#### Objective:
Filter the records below, keeping every line that includes the string "should". Matching is case-sensitive.

==*==

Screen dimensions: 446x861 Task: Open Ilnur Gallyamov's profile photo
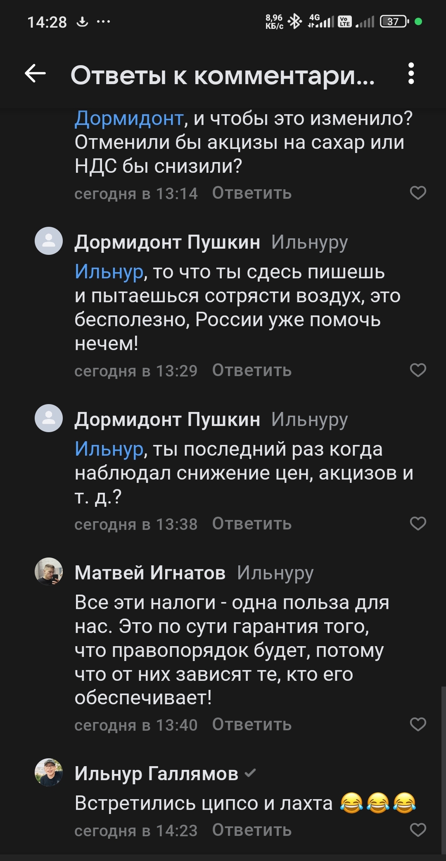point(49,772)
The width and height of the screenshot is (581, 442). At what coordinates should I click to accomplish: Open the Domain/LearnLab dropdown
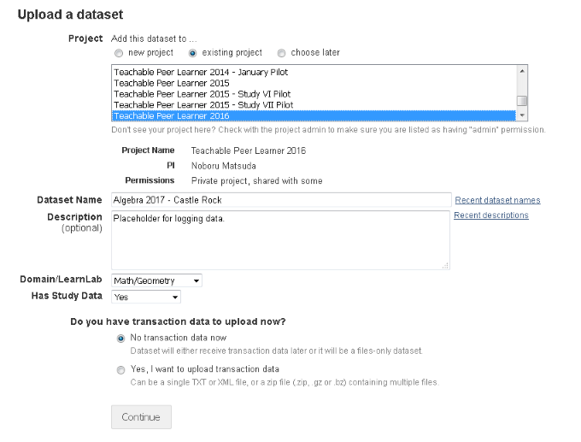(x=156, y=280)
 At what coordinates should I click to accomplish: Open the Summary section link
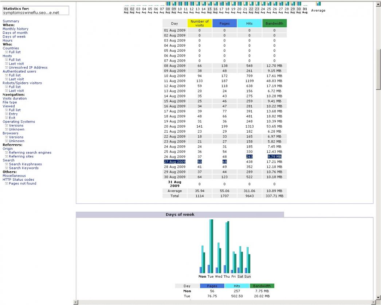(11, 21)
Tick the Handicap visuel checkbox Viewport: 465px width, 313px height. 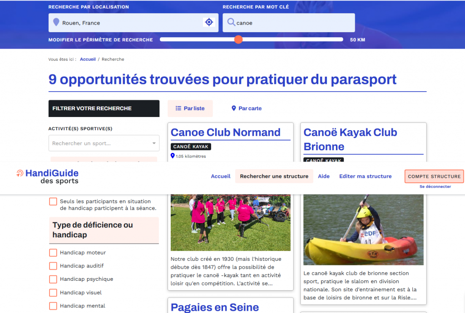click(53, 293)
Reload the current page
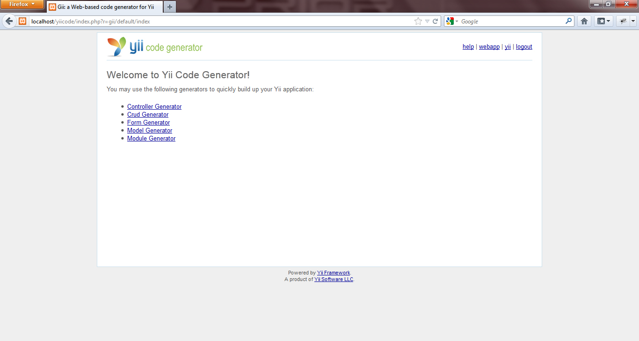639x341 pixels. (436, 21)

==*==

#### Completed task:
The width and height of the screenshot is (581, 442). At what coordinates should I click to accomplish: Open the Domain/LearnLab dropdown
 At what coordinates should I click to accomplish: Open the Summary section link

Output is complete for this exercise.